James Rada, Jr.
This year marks 50 years of celebrating the area’s maple-syrup-making heritage at the Cunningham Falls Maple Syrup Festival.
“A lot of families produced maple syrup on their farms and homesteads, and we wanted to preserve that heritage and teach people about something not well known about this area,” said Ranger Travis Watts at Cunningham Falls State Park.
This year’s festival will be held on March 14, 15, 21, and 22 at the Houck Lake Area of the Park. Open from 9:30 a.m. to 2:00 p.m., you can purchase breakfast and maple syrup products. Also offered for the first time this year, you can buy Maple Festival souvenirs. Children can enjoy games, and a maple-syrup-making demonstration will be held every hour.
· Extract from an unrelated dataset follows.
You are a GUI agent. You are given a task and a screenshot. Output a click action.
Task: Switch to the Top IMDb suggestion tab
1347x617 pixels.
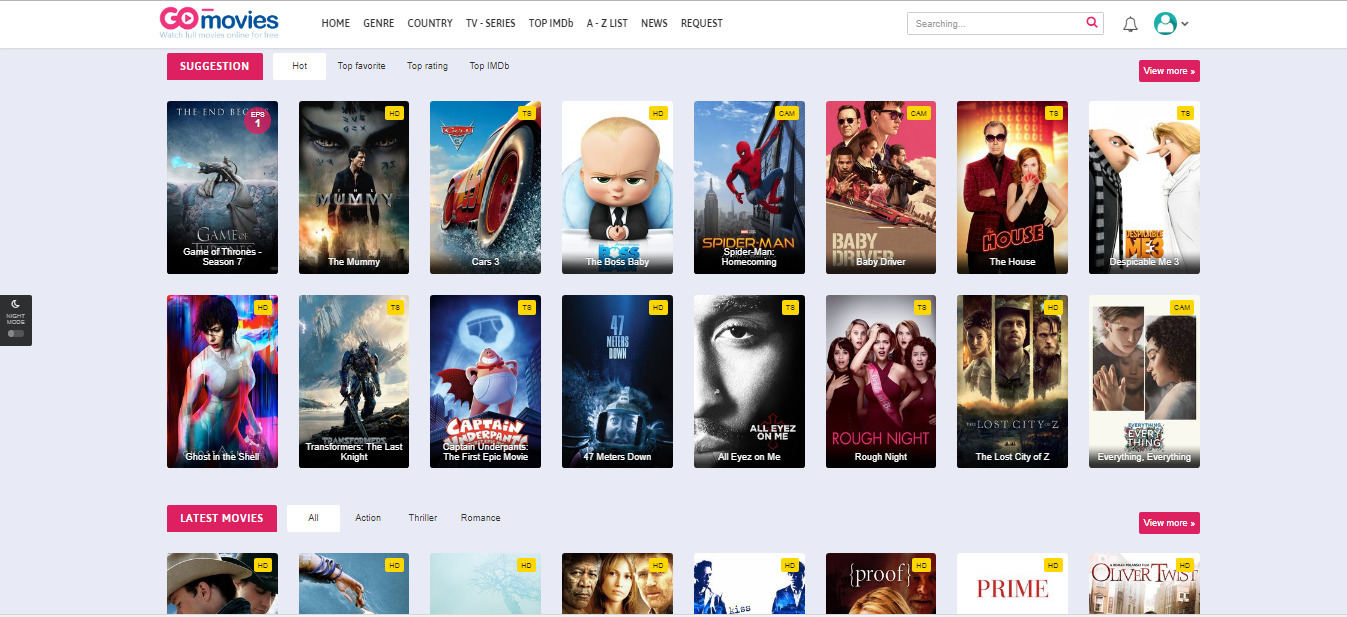pos(489,66)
Local bands will provide live music.
“We will also have some new things this year, such as an antique tractor display, and we will be demonstrating new tapping equipment,” Watts said.
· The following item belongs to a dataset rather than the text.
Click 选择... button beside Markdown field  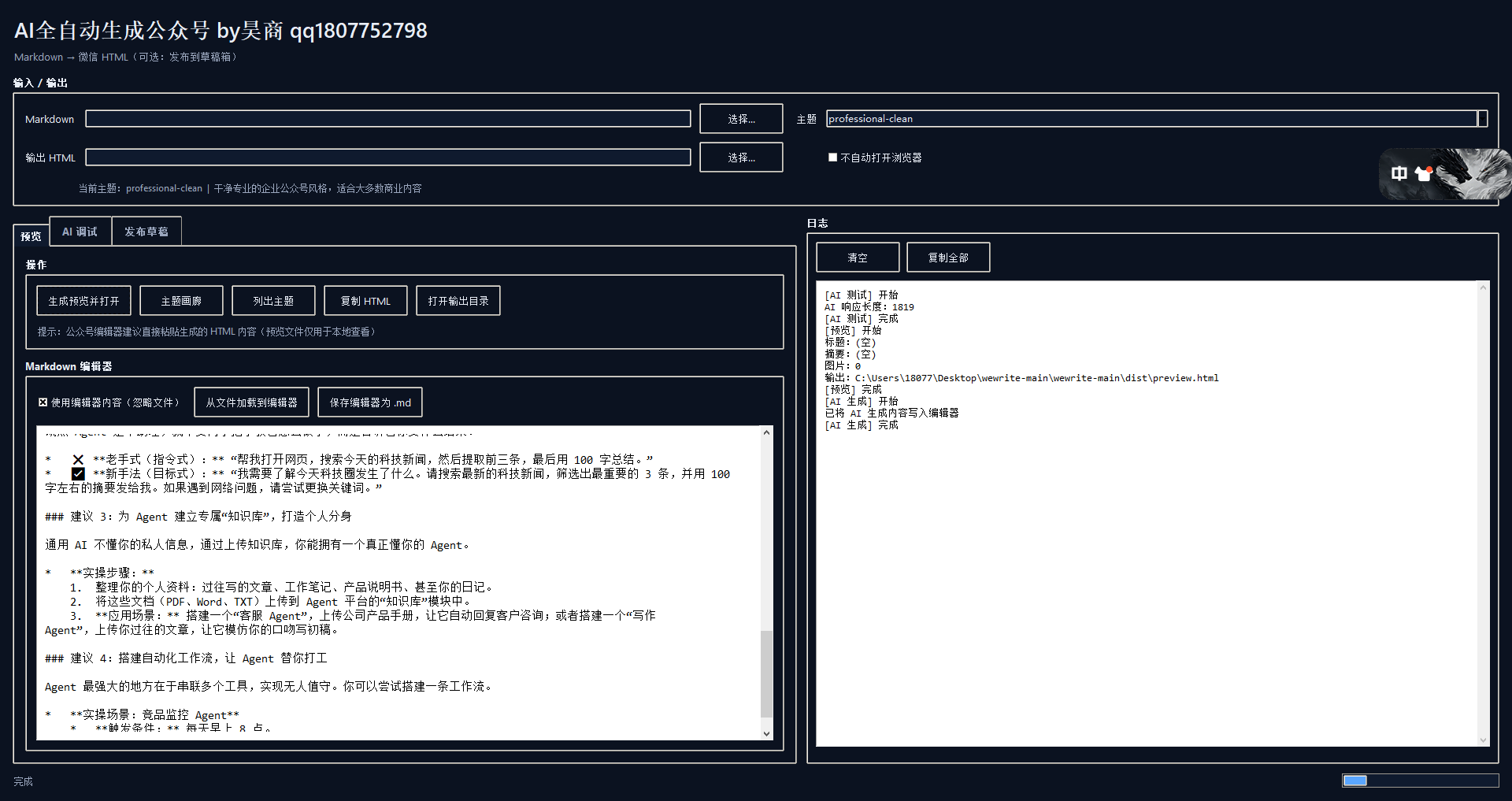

About 3,000 to 5,000 people are expected to attend over the four days.
Admission is a $3 donation in lieu of the park entry fee. All of the money collected goes to the Friends of Cunningham Falls State Park and Gambrill State Park, a non-profit group that supports the park.
Maryland Park Service rangers and volunteers demonstrate the traditional way to make maple syrup.
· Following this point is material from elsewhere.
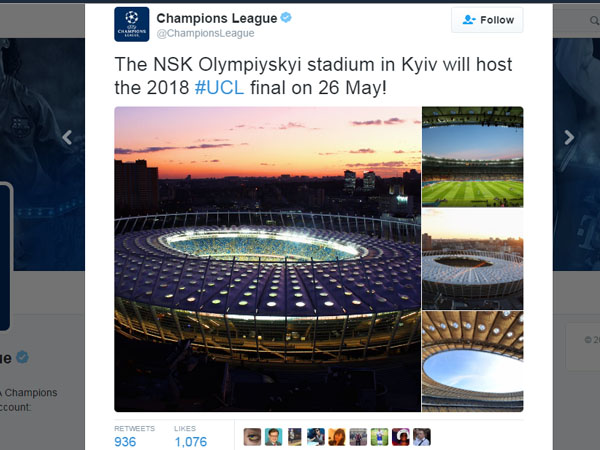
Task: Open the Champions League account name
Action: click(x=217, y=18)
1. It takes a tree about 40 years before it is large enough to tap.
2. Quebec produces two-thirds of the world’s maple syrup.
3. Many producers uses sap pumps rather than taps and buckets to gather sap.
4. Thieves stole $18 million worth of maple syrup from Quebec in 2012.
5. Quebec maintains a huge syrup reserve that can be distributed to members during lean years.
6. You can’t tell the difference between maple sap and water by looking at it.
7. A tablespoon of maple syrup has 52 calories.
8. IHOP has only one restaurant among its 1,400 that serves real maple syrup.
9. It takes 40 gallons of sap to produce one gallon of maple syrup.
10. Maple trees yield 5 to 15 gallons of sap per season so it takes around three trees to produce a gallon of syrup.